Loopyest Gizmoduck
by SharanMcQuack
Summary: Loopy McQuack ends up wearing the g-suit.


**The Loopy-est Gizmoduck**

By Sharan McQuack, Launchpad 's wife.

Based on "The Littlest Gizmoduck" in Uncle Scrooge #392 and elsewhere.

Still trying to stop Disney from stubborning themselves to death. Whether they like it or not. I'm trying to HELP. Stop trying to sell us what YOU want us to buy. Sell what WE want to buy. It's easier. And it works better.

OK, Disney- you want a girl being Gizmoduck? You got a grown woman being Gizmoduck. And it AIN'T going to be ME!

I am SO tempted to make it permanent, she'd do a much better job at being Gizmoduck than Fenton. Not that THAT'S saying much. Of course, Mr. McD WAS thinking of hiring another Gizmoduck...

* * *

Dr. Sara Bellum was reprogramming the G-suit so it would respond only to Fenton's voice.

"This is a tape of the correct voice, saying the code words. Please program the g-suit to respond to this voice only." Mr. McDuck said.

"Very well. But why isn't the original inventor doing this? (1)" Sara asked.

"Some nonsense about it not being safe." Mr. McDuck hmpfphed.

"You mean because once it's been programmed to respond to this voice alone, it will be VERY hard to change that programming if the user dies or gets sick?" Sara asked.

"Something like that." Mr. McDuck replied.
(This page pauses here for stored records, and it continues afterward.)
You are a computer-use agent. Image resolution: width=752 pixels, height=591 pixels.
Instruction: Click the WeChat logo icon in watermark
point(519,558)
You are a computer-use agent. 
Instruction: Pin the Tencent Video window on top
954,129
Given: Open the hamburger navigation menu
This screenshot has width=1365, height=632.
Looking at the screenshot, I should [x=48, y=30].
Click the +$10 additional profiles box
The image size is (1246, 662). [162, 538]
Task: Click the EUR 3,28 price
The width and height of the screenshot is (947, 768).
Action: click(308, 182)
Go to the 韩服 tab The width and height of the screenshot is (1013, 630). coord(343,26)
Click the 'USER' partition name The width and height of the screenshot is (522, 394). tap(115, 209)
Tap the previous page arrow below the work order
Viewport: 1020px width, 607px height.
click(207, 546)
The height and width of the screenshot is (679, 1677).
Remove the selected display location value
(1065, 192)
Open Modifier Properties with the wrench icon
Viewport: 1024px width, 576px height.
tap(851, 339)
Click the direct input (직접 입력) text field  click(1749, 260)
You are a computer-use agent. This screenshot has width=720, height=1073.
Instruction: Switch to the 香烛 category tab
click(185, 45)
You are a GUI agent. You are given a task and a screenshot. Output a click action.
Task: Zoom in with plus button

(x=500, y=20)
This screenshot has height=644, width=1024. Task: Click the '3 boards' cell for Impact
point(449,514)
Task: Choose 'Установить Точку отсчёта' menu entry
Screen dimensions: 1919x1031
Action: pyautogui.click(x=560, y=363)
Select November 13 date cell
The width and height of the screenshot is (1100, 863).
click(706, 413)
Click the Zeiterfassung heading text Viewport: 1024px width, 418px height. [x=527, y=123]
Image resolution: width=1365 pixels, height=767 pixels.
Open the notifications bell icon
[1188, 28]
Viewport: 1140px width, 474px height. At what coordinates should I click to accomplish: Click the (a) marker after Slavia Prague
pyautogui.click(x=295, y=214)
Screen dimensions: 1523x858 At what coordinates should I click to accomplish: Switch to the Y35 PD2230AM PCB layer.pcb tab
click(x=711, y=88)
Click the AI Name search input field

"You're the boss." Sara replied.

But Mr. McDuck had made a rare error. He had made very sure Sara could not hear the tape, lest Sara recognize Fenton's voice. But he forgot to change the input setting. It was still set on "phone", which meant the g-suit would respond to the voice of the next INCOMING phone call.

Only that voice and only the first sentence. The phone setting was activated AFTER the caller spoke to Mrs. Feathery, once the caller was connected to the correct party.

Meanwhile, elsewhere in the Mansion, Mrs. Featherby handed Launchpad a phone.

"It's for you, Mr. McQuack." Mrs. Featherby said.

"Launchpad McQuack speaking." Launchpad said.

"Hello, brother mine. Three guesses who's in Duckburg?" Loopy McQuack replied.

Loopy didn't know it but now the g-suit would only respond to Loopy McQuack's voice and only to the sentence: "Hello, brother mine." Neither did Sara.

"The Queen of England? Queen Latifah? The rock band, Queen?" Launchpad jokily replied.

"No, silly. Me! Your one and only sister!" Loopy replied.

"Knew it was somebody very important and royal." Launchpad replied.

Launchpad arranged to meet his sister at the Mansion and have lunch together.

Mr. McDuck took the g-suit into his office and left it there for Fenton to pick up later. He then left the Mansion.

Launchpad then went into Mr. McDuck's office to tell Mr. McD he was going to take lunch with his sister. But the office was empty. Until Loopy McQuack walked in.

"Hello, brother mine! Guess who "forgot" to mention I was flying a copter, not a plane or that I landed near the Mansion?" Loopy asked.

Loopy hardly finished that little speech before the g-suit responded to Loopy's voice saying: " Hello, brother mine." The g-suit flew onto Loopy McQuack! Loopy was now Gizmoduck. Whether she liked it or not.

"What?" asked Gizmoloopy, understandably confused.

"Loopy, Mr. McDee said he was going to reprogram the gizmoduck suit so it only responds to it's owner's voice. Something must of gone wrong!" Launchpad stated.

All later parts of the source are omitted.